Watchdog Finds Baltimore Mayor’s Office Spent $900K on Luxury Restaurant Meals
The inspector general says Mayor Brandon Scott’s office charged taxpayers $890,176 from July 2022 to November 2025 on catering, floral services and suite tabs at Ravens and Orioles games.

The city inspector general’s audit found that Mayor Brandon Scott’s office charged taxpayers $890,176 between July 2022 and November 2025 on meals, catering, floral arrangements and other perks, including a $52,589 tab for food in the Mayoral Suite at Ravens and Orioles games. The report identifies at least 336 procurement-card transactions that the watchdog says violated city rules governing social spending.

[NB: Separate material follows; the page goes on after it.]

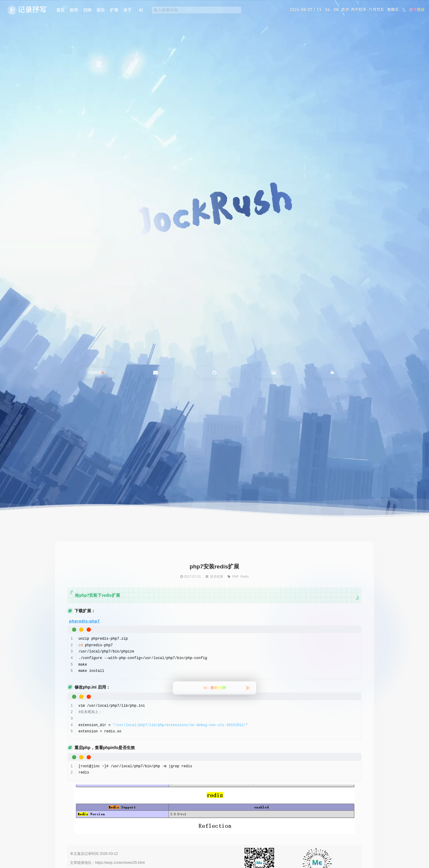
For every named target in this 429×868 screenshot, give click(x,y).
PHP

The OIG’s itemized tally lists $801,839 in procurement card and Workday expenditures for meals and catering, $42,691 for floral arrangements and funeral services, and $45,646 labeled as unreconciled, together totaling $890,176. The audit breaks the meal spending into roughly $568,000 in food invoices processed through Workday and $233,000 spent on food and catering with P‑cards.
Investigators flagged a range of line items they describe as perks, from crab feasts and crab balls to custom cakes, catered farewell bashes, birthday parties and baby showers. The report notes daily amenities in the mayor’s suite such as a fresh fruit tray for everyone, bottomless freshly popped popcorn, banana bread pudding and pizza, and characterizes those comforts as cruise ship-like for top staff.

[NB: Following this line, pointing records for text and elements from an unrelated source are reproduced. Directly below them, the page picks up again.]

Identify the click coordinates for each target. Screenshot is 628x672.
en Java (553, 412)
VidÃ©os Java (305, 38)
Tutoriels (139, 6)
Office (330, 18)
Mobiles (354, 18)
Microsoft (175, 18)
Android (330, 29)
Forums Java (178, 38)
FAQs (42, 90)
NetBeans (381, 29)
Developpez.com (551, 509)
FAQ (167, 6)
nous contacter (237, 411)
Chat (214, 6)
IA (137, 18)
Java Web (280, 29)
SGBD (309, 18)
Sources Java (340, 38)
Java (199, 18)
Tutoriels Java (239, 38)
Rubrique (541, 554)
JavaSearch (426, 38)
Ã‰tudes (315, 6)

City purchasing rules require a waiver and explicit Bureau of Purchasing approval to use public funds for social functions, yet the OIG concluded at least 336 P‑card transactions violated that policy. The audit recounts that the purchasing bureau denied a request to use city funds for the mayor’s annual crab feast, and that the mayor’s office then sought and obtained approval from Finance Director Michael Mocksten. Investigators reported they were told that when the mayor’s office “receives pushback” from purchasing, it will go over its head and “talk it out” with the finance director.

Chief of staff J.D. Merrill defended the expenditures in a social media post, calling them “legitimate expenses that support efficient and necessary operations of city government.” Merrill added, “The mayor’s office regularly takes on the responsibility for providing food for both its own employees and employees of other city agencies.” He argued the examples in the OIG report “seem limited to senior executives in the mayor’s office and does not note that similar celebrations are also held for staff at all levels, making it appear as though these expenditures are disproportionately applied to senior executives.” Merrill concluded, “Public servants, should not lose access to basic dignity and necessary logistical support when they opt to work long and sometimes inconvenient hours in service of their neighbors.”

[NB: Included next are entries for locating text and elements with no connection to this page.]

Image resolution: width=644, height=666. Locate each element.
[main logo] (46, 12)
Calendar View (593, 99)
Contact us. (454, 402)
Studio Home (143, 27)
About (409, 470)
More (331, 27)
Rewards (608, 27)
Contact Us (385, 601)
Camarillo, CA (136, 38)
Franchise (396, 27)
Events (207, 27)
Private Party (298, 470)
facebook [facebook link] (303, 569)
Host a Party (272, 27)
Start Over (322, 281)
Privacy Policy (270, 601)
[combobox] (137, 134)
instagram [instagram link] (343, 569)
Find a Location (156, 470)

The inspector general, identified in the report as Cumming, told investigators the mayoral administration has, in recent weeks, sought to restrict OIG access to city financial and personnel records, a move Cumming said would hinder scrutiny of what she described as over-the-top spending. The audit’s $45,646 in unreconciled charges remains listed as not yet recorded, underscoring outstanding accounting questions for the July 2022–November 2025 review period.